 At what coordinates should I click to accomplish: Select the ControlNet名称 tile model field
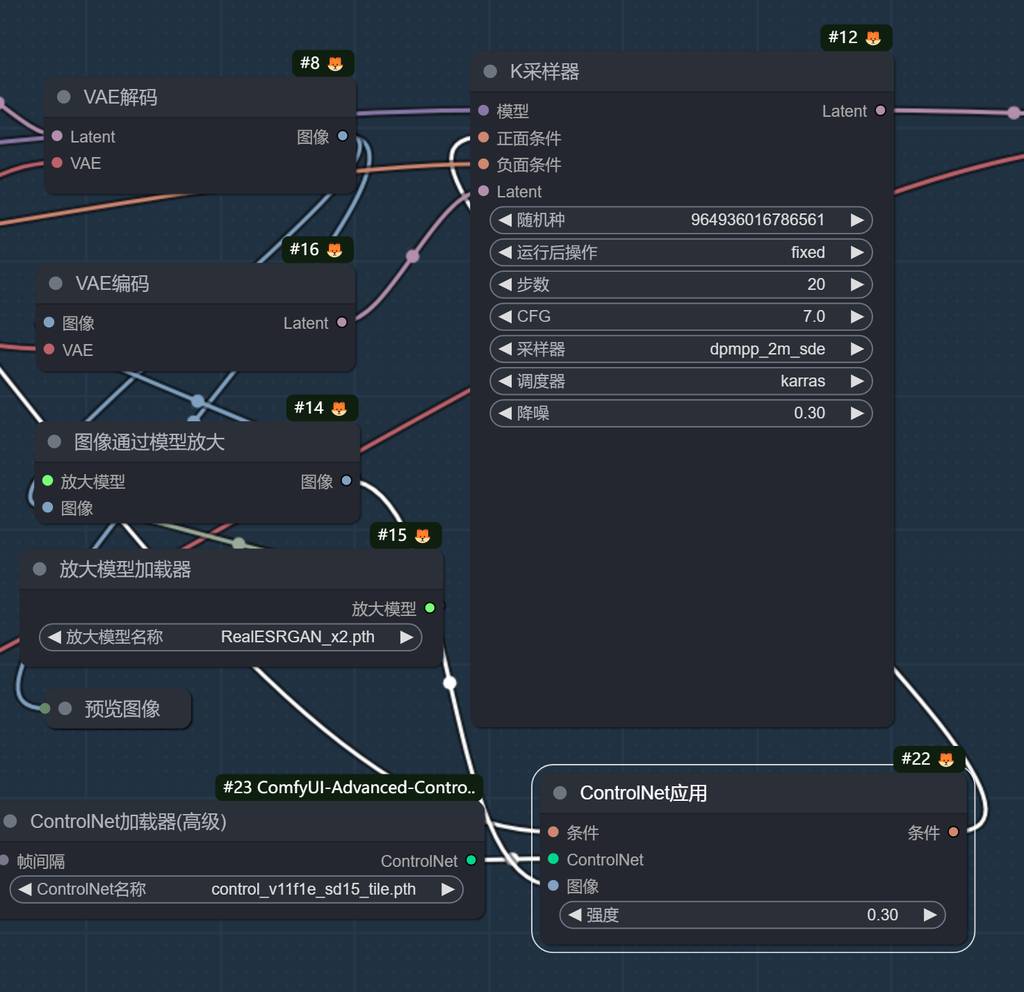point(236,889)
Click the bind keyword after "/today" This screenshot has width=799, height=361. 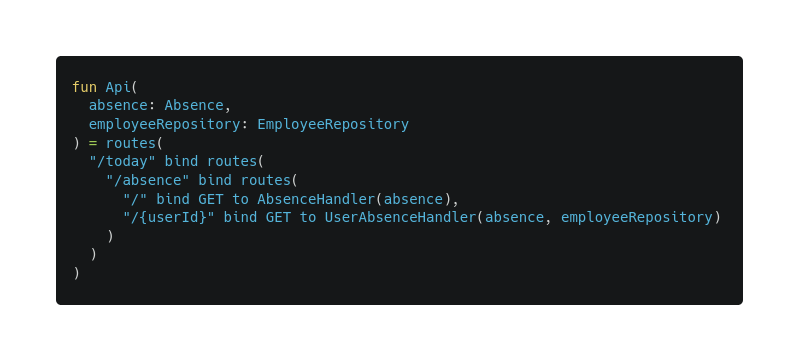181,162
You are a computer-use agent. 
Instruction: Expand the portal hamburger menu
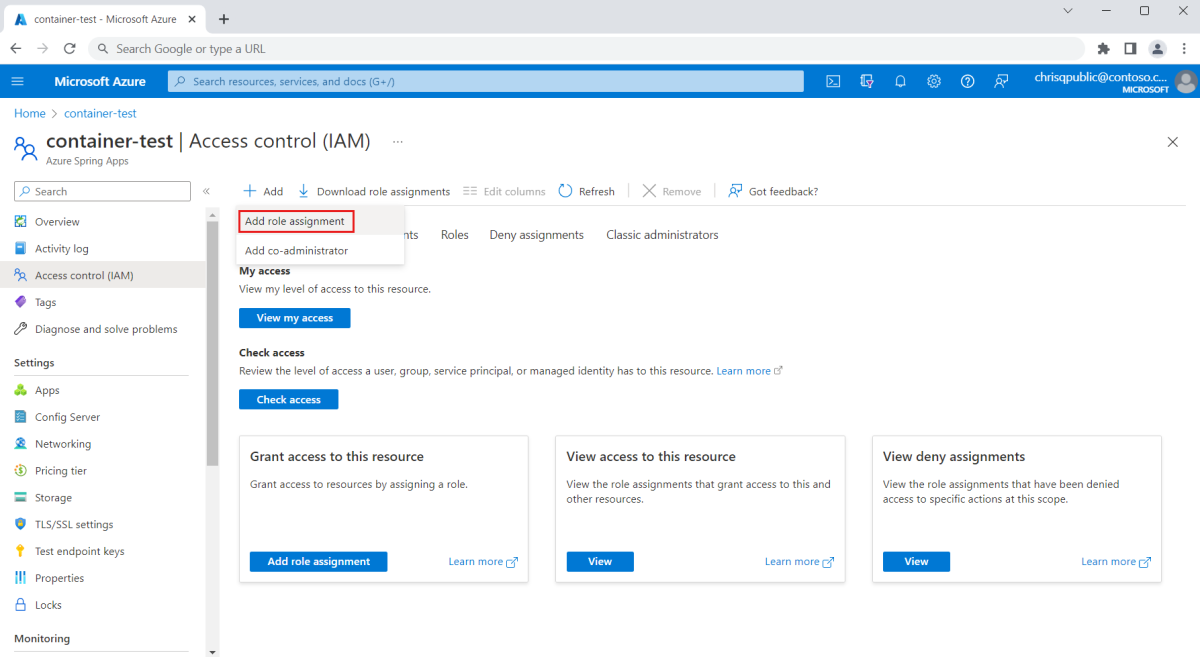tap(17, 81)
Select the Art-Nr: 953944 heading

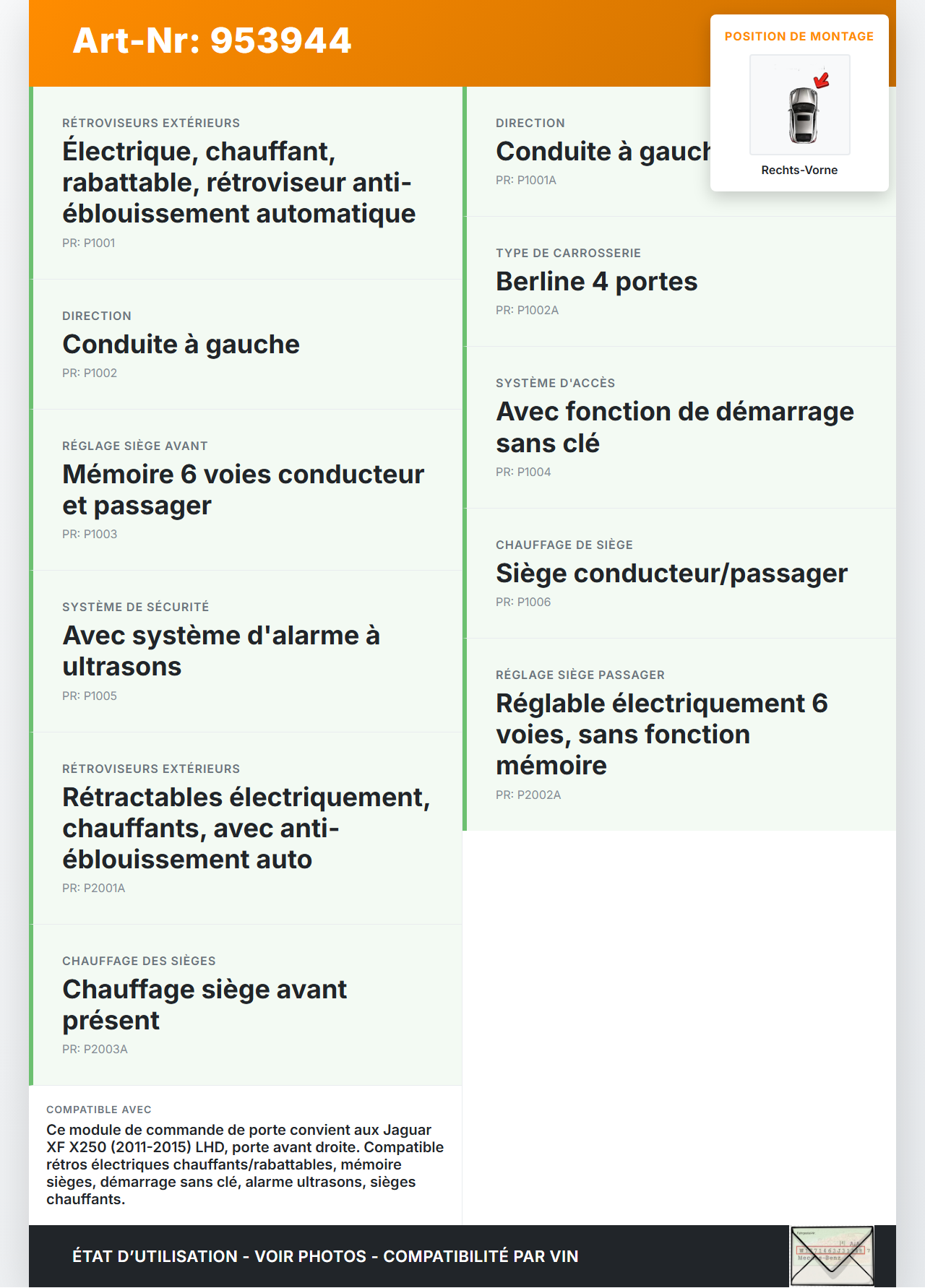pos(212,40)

- _TASK STATEMENT_
Your task is to copy exactly the lines from the line containing "You are a computer-use agent." through the final line of the listing above and to omit every picture.

- _RESULT OF THIS TASK_
You are a computer-use agent. 
Instruction: Expand the portal hamburger menu
tap(17, 81)
Select the Art-Nr: 953944 heading

pos(212,40)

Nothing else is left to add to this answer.